CFPB’s rules are also often extremely long and complicated because of the complexity of financial products. Complying with those rules can create large costs to financial institutions, which are passed on to customers.
Meanwhile, statutory provisions within Dodd-Frank allowed CFPB to skirt oversight from the president, the courts and Congress. The report listed how the agency avoids accountability from each branch:
- The CFPB’s funding comes from the Federal Reserve, rather than from congressional appropriations;
- A single director appointed by the president heads the agency for a fixed five-year term and can’t be fired except for cause; and
- Federal courts must rely on CFPB’s interpretations of laws in crucial cases.

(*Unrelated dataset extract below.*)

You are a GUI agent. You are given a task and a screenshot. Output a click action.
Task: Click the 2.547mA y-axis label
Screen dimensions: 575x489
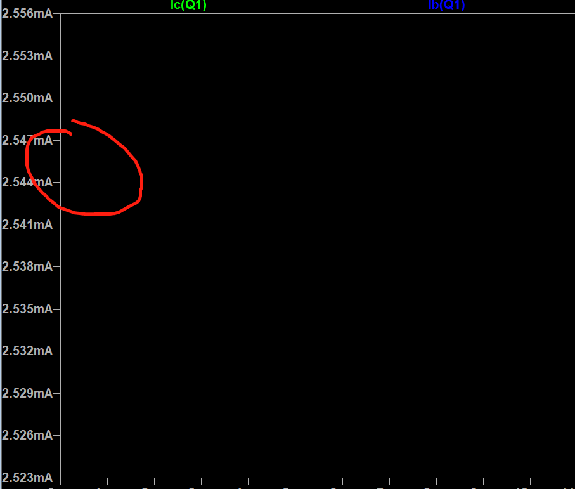27,140
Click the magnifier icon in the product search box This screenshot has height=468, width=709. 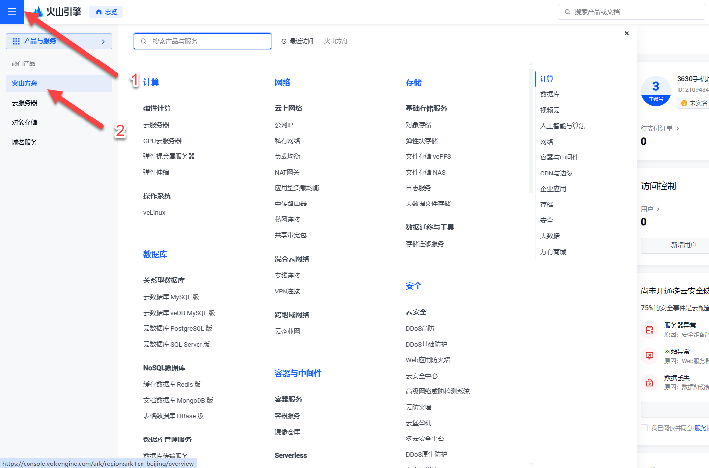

“These provisions violate constitutional norms of checks and balances on executive power and have led the CFPB to abuse its power, including by trying to regulate in areas where its statutory authority is expressly limited,” the report said.
Content created by The Daily Caller News Foundation is available without charge to any eligible news publisher that can provide a large audience. For licensing opportunities of our original content, please contact email@example.com.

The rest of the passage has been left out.